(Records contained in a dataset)
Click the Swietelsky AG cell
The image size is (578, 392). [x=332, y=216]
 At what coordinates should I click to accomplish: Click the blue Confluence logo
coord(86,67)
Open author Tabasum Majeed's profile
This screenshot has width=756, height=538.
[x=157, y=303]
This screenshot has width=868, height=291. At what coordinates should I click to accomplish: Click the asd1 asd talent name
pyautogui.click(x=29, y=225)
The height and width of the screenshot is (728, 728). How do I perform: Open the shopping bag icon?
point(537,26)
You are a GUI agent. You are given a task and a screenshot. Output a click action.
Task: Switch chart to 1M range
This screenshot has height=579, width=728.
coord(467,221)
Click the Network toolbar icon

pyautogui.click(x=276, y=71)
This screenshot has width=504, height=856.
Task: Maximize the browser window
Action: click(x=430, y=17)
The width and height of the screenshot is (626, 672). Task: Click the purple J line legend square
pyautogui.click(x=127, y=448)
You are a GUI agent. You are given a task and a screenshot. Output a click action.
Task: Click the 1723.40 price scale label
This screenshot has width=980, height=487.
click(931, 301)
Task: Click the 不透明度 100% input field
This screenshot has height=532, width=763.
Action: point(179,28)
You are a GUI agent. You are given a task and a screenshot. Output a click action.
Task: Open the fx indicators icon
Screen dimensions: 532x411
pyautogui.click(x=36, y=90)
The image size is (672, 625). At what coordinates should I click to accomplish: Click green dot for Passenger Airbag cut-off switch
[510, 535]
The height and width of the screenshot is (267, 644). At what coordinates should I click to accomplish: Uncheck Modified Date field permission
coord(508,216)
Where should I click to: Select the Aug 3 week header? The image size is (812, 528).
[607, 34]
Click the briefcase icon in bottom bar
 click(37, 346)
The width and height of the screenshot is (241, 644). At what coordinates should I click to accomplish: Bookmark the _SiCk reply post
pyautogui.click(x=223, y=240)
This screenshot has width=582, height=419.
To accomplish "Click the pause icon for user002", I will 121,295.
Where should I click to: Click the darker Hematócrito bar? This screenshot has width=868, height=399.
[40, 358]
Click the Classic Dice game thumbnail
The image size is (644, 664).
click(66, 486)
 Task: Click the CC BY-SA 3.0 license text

What the exercise asks: For this exercise, give the entries above again with no difference at all.

Solution for this exercise:
Click the Swietelsky AG cell
The image size is (578, 392). [x=332, y=216]
 At what coordinates should I click to accomplish: Click the blue Confluence logo
coord(86,67)
Open author Tabasum Majeed's profile
This screenshot has width=756, height=538.
[x=157, y=303]
This screenshot has width=868, height=291. At what coordinates should I click to accomplish: Click the asd1 asd talent name
pyautogui.click(x=29, y=225)
The height and width of the screenshot is (728, 728). How do I perform: Open the shopping bag icon?
point(537,26)
You are a GUI agent. You are given a task and a screenshot. Output a click action.
Task: Switch chart to 1M range
This screenshot has height=579, width=728.
coord(467,221)
Click the Network toolbar icon

pyautogui.click(x=276, y=71)
This screenshot has width=504, height=856.
Task: Maximize the browser window
Action: click(x=430, y=17)
The width and height of the screenshot is (626, 672). Task: Click the purple J line legend square
pyautogui.click(x=127, y=448)
You are a GUI agent. You are given a task and a screenshot. Output a click action.
Task: Click the 1723.40 price scale label
This screenshot has width=980, height=487.
click(931, 301)
Task: Click the 不透明度 100% input field
This screenshot has height=532, width=763.
Action: point(179,28)
You are a GUI agent. You are given a task and a screenshot. Output a click action.
Task: Open the fx indicators icon
Screen dimensions: 532x411
pyautogui.click(x=36, y=90)
The image size is (672, 625). At what coordinates should I click to accomplish: Click green dot for Passenger Airbag cut-off switch
[510, 535]
The height and width of the screenshot is (267, 644). At what coordinates should I click to accomplish: Uncheck Modified Date field permission
coord(508,216)
Where should I click to: Select the Aug 3 week header? The image size is (812, 528).
[607, 34]
Click the briefcase icon in bottom bar
 click(37, 346)
The width and height of the screenshot is (241, 644). At what coordinates should I click to accomplish: Bookmark the _SiCk reply post
pyautogui.click(x=223, y=240)
This screenshot has width=582, height=419.
To accomplish "Click the pause icon for user002", I will 121,295.
Where should I click to: Click the darker Hematócrito bar? This screenshot has width=868, height=399.
[40, 358]
Click the Classic Dice game thumbnail
The image size is (644, 664).
click(66, 486)
 Task: Click the CC BY-SA 3.0 license text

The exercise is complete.